Department of Education Cancels $350M in MSI Grants — Impact on HBCUs
The U.S. Department of Education has announced it will cut $350 million in discretionary grant funding for minority-serving institutions (MSIs), sparking outrage and concern over how the decision could impact Historically Black Colleges and Universities (HBCUs).
Education Secretary Linda McMahon’s office explained that the funding cuts are tied to eligibility rules requiring institutions to have certain percentages of students from specific racial or ethnic backgrounds. The Department now considers those rules unconstitutional, calling them discriminatory quotas.
What programs are affected?
The grants being cut are not small change. They include federal support for:
• Predominantly Black Institutions (PBIs)
• Hispanic-Serving Institutions (HSIs)
• Asian American and Native American Pacific Islander-Serving Institutions (AANAPISIs)
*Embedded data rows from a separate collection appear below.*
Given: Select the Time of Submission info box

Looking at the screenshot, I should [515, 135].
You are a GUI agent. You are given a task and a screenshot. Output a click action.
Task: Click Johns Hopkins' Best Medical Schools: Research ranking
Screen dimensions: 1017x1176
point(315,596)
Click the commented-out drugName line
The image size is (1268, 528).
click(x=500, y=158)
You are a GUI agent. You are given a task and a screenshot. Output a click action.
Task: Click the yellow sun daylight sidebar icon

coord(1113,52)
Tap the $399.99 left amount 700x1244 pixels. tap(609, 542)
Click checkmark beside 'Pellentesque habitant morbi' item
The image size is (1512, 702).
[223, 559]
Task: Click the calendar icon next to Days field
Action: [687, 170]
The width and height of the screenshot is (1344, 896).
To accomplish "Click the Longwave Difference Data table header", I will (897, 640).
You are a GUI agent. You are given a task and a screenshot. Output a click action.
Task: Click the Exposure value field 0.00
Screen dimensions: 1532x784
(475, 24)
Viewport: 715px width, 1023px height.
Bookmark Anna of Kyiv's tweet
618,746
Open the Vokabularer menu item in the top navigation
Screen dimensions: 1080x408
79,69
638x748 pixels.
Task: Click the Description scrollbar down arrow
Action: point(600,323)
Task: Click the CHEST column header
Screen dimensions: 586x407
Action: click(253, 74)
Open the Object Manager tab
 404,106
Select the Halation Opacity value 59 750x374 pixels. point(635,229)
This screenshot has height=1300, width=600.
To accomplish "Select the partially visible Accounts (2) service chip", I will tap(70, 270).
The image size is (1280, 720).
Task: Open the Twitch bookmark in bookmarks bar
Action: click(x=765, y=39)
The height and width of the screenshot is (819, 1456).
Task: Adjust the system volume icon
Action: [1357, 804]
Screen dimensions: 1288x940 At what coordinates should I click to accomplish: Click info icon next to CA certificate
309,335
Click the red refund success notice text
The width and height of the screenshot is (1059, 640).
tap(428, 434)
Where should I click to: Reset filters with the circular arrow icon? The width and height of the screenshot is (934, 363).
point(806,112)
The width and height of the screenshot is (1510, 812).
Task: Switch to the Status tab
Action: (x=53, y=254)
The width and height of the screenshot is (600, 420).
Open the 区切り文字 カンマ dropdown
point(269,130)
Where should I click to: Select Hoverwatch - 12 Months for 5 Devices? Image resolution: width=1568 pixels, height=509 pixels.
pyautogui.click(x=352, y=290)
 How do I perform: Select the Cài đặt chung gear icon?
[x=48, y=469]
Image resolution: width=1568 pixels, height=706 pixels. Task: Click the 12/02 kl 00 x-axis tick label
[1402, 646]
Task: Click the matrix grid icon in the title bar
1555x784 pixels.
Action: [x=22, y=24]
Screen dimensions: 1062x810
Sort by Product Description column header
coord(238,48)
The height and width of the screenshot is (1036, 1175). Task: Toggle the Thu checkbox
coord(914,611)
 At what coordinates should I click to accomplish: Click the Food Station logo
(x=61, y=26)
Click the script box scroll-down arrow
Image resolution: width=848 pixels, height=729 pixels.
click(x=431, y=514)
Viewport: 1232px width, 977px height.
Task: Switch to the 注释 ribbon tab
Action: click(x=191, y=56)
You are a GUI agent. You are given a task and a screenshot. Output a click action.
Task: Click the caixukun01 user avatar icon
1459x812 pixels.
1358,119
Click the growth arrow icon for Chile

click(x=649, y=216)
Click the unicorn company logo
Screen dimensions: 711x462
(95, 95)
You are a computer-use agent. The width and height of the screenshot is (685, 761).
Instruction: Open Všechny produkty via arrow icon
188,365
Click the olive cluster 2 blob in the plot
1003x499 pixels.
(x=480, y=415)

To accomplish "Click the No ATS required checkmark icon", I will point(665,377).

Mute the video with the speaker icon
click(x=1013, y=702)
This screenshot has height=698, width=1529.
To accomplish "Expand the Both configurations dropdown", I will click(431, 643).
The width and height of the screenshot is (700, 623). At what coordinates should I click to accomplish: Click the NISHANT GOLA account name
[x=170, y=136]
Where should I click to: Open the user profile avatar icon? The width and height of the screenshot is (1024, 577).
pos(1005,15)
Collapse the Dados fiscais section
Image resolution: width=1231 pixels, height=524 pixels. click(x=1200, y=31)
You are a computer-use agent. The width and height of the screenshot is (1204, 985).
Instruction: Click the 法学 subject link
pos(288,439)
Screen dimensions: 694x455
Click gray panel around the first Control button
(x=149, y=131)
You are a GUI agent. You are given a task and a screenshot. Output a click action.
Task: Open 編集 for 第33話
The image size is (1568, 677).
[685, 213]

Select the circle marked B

• Alaska Native and Native Hawaiian-Serving Institutions
• Native American-Serving Nontribal Institutions
• Minority Science and Engineering Improvement programs
For years, these programs have funded everything from science labs and tutoring centers to faculty training and curriculum development. Colleges often rely on them to support first-generation and low-income students.
What’s left?
Not all money is disappearing. About $132 million in mandatory funding is still locked in by law, so some MSIs will continue receiving limited support. But the discretionary $350 million, which gave campuses flexibility to grow programs and meet urgent needs, is gone.
Why it matters for HBCUs
While HBCUs aren’t being explicitly “targeted” in this decision, advocates say the ripple effects are clear. Many HBCUs already operate with smaller endowments than predominantly white institutions, leaving them more dependent on federal grants to cover resources, faculty support, and infrastructure upgrades.
Taking away discretionary funding could force some schools to scale back services or halt programs that help keep students enrolled and on track to graduate. Leaders warn that this move deepens long-standing inequities in higher education.
For now, schools are bracing for what could be a tough year ahead; especially HBCUs, which have long fought to close funding gaps.